U.S. Reclassifies Many Documents in Secret Review - New York Times:

"Mr. [Matthew M.] Aid [an intelligence historian] said he believed that because of the reclassification program, some of the contents of his 22 file cabinets might technically place him in violation of the Espionage Act, a circumstance that could be shared by scores of other historians. But no effort has been made to retrieve copies of reclassified documents, and it is not clear how they all could even be located."

It seems that Mr. Aid and his colleagues in that grove of academe dedicated to history involving intelligence and diplomacy are now operating under a system of "Double Secret Probation." But this time, it is on the orders of US President George W. Bush instead of Faber College Dean Vernon Wormer.

In the present instance, formerly-classified documents that have been available for reading and copying by researchers at the National Archives, even some which have been incorporated in non-classified official publications of agencies of the State Department, have been secretly re-classified. The agencies doing the work not only do not publish any lists of titles of re-classified documents, they even report that they are under orders not to say whether such a reclassification program even exists. Fortunately for us mere taxpayers, someone forgot to order the head of the Archives to disavow any knowledge of these activities and he plans to complain to the president.

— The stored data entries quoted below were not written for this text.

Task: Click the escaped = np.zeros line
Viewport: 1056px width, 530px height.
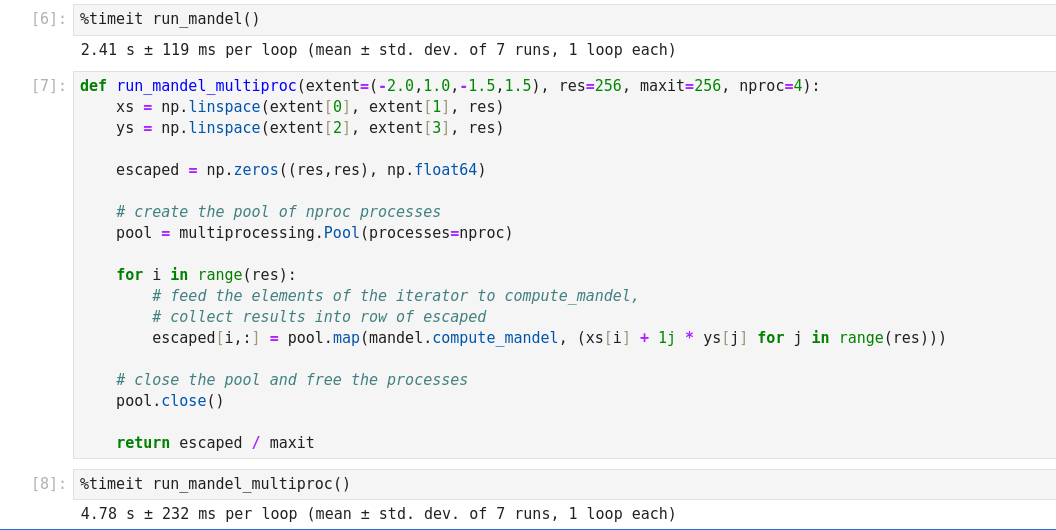Action: point(300,170)
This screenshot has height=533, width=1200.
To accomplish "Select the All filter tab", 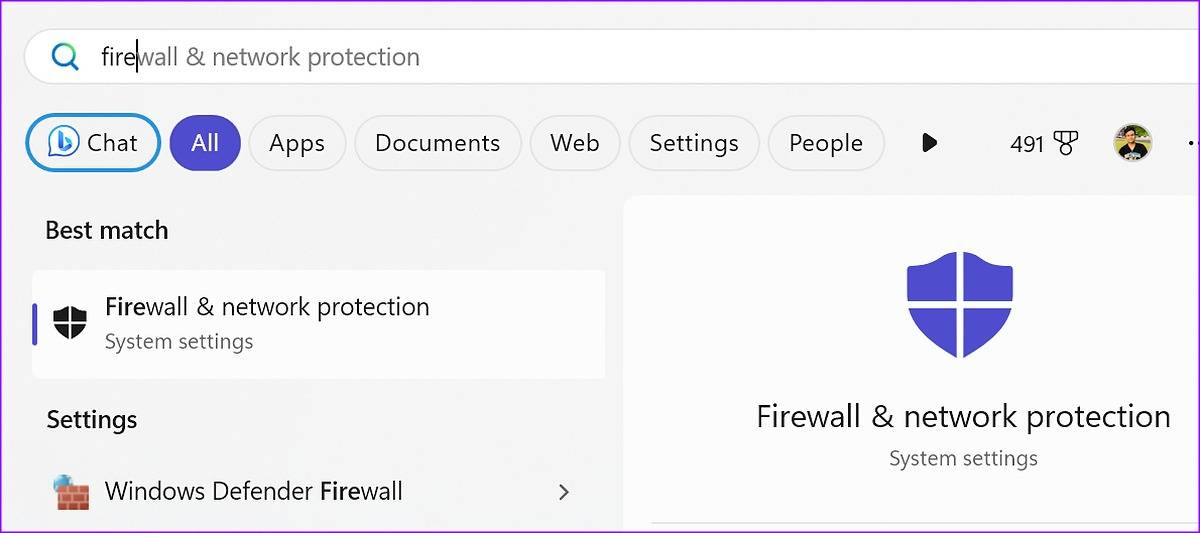I will click(205, 143).
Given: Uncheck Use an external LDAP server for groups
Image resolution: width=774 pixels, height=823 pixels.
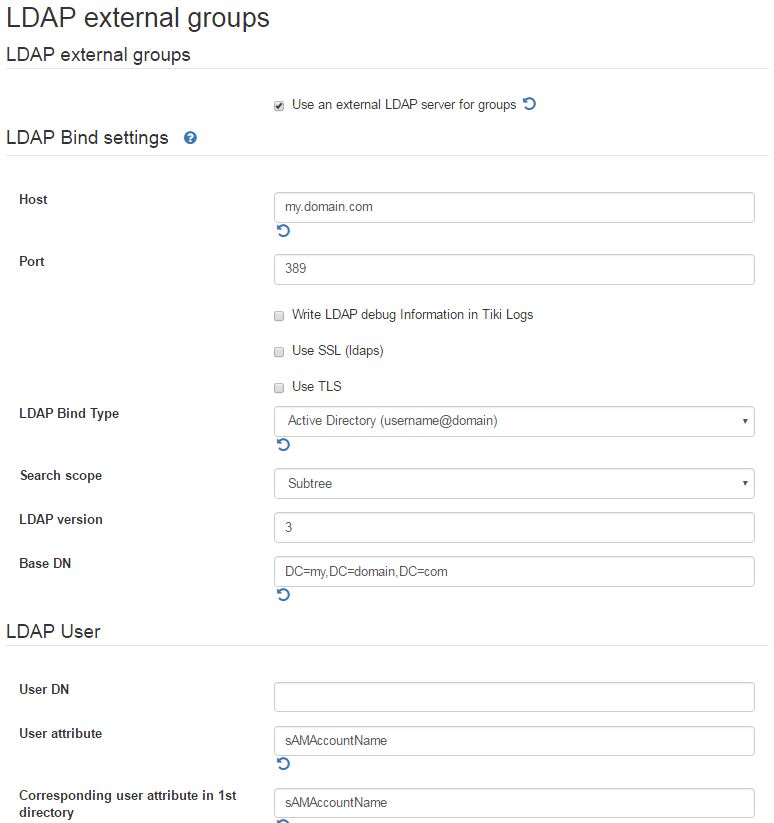Looking at the screenshot, I should pyautogui.click(x=279, y=105).
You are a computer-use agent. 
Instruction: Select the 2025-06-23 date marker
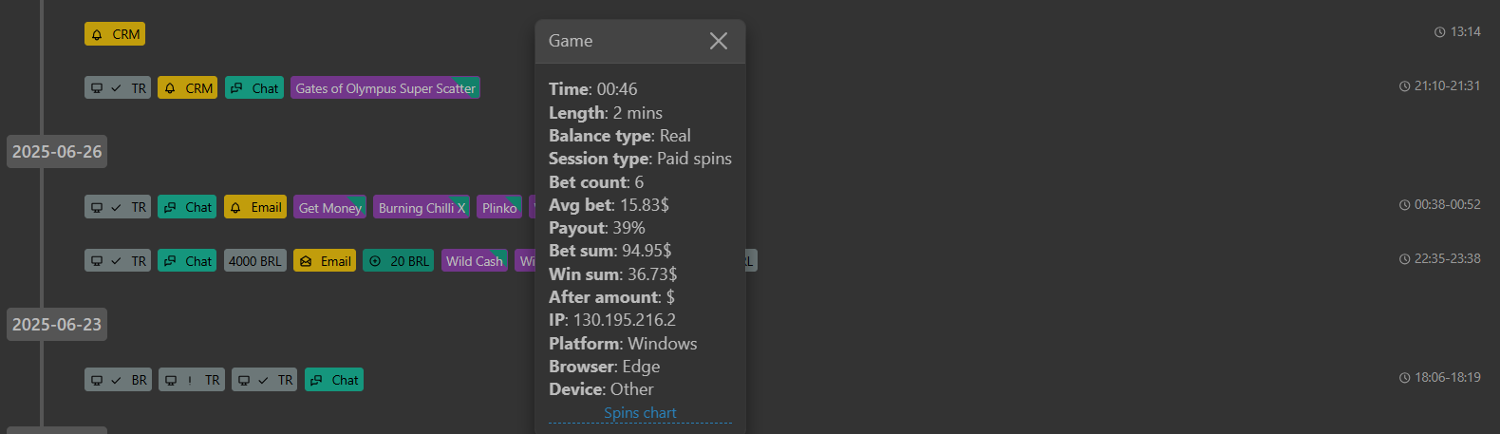tap(56, 324)
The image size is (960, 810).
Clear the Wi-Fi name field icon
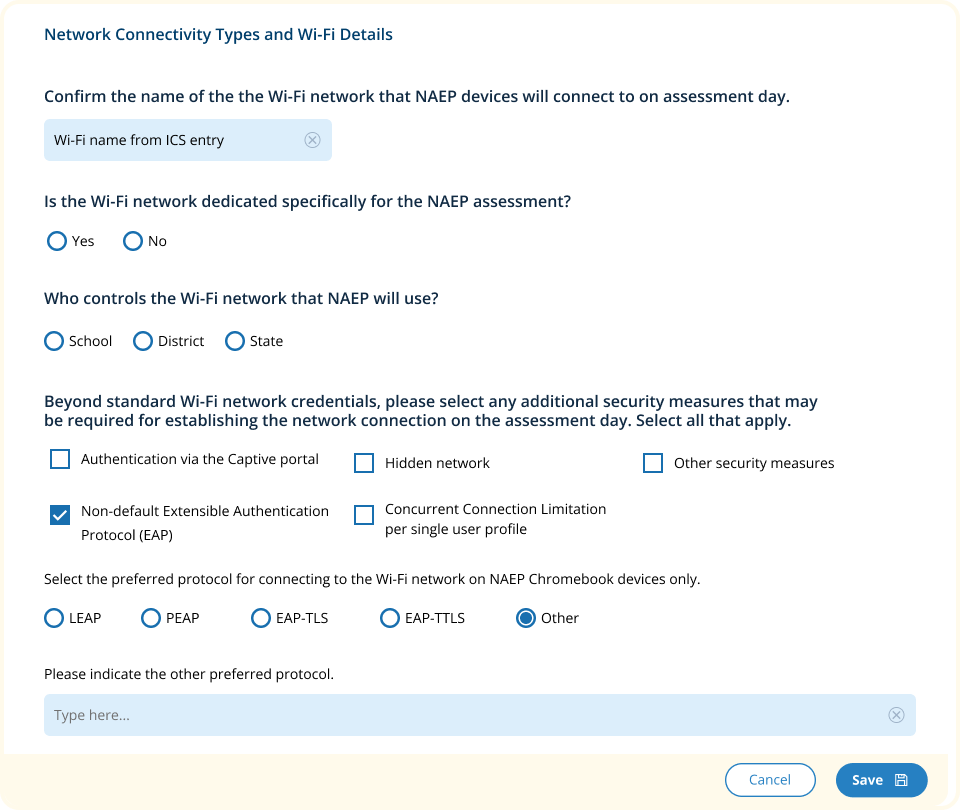312,140
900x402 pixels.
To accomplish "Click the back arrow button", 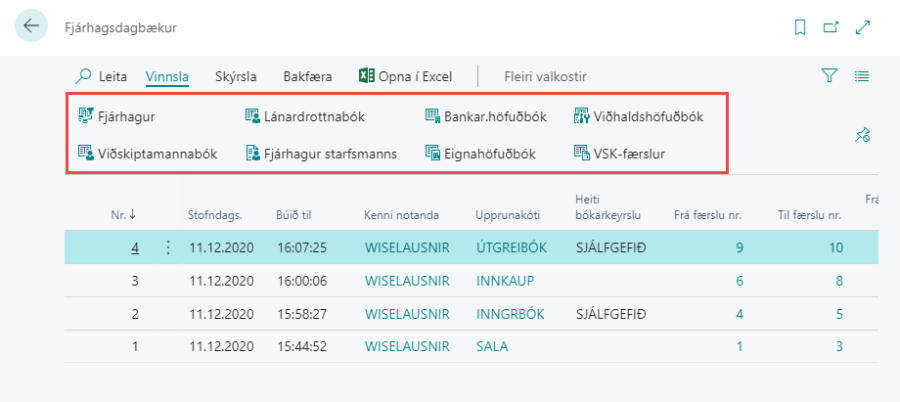I will click(32, 27).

The NYTimes takes the position that the re-classifications are intended to remove embarassing info about past intel failures. However, since the two examples in the article both deal with Red China (CIA assurance in 1950 that the PRC would not intervene in the Korean War that year, and a 1962 assessment of the PRC's nuke weapons program by George Kenan who was then our ambassador to Yugoslavia) one might speculate that the motive might have more to do with placating Beijing.

I believe very little ought to be secret, especially with regard to the Korean War, but you have to have a system that keeps secrets that need keeping. That includes prosecuting people who improperly acquire or keep secret documents.

We are at war and General Gonzalez must act promptly to get warrants and search the files of all historians and prosecute all those who hold copies of these re-classified documents. He should also check all the thousands of government depository libraries to see which ones hold copies of State Department and other publications containing such documents. Imagine the fun of prosecuting thousands of librarians and academic historians for a crime they were forbidden to know they had committed.

A note about National Lampoon's Animal House:
I went to see it in a theater in Rome, Georgia, with another guy who was also doing field work for US Rep. Larry McDonald's Democrat primary run-off when it came out in 1978. I had entered the University of Virginia in 1967 and he had started at Sewanee (aka The University of the South) a year or two earlier. We both were near to leterally ROFLOL at the antics of Faber College's Delta House in 1962 - it was so much like the way we remembered our own college days in the 60s in the South.

4 Comments:

At Tue Feb 21, 03:13:00 PM EST, Anonymous Anonymous said...

One wonders if these documents have been reclassified so that the NYT will finally take an interest in them. Hmmm?

 
At Fri Feb 24, 01:45:00 AM EST, Blogger J. Keen Holland said...

Congratulations, Ed, you are even more paranoid than I am - and that's a lot.

 
At Fri Feb 24, 11:03:00 AM EST, Anonymous Anonymous said...

Keen,

Just because we're paranoid, that doesn't mean there's not someone out to get us.

 
At Fri Feb 24, 05:34:00 PM EST, Blogger J. Keen Holland said...

Ed,
What do you mean "someone"? Their name is Legion. In the good old days it was just the Commies under our beds, now we know there are many enemies in many places.